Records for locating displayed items
════════

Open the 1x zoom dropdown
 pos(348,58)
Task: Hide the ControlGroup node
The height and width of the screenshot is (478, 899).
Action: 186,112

════════

▶ **REQUEST**:
Rewrite all of the records above, renaming "dropdown" to "menu" wherever it occurs and leaving everything else unchanged.

▶ **THE COMPLETED TASK**:
Open the 1x zoom menu
 pos(348,58)
Task: Hide the ControlGroup node
The height and width of the screenshot is (478, 899).
Action: 186,112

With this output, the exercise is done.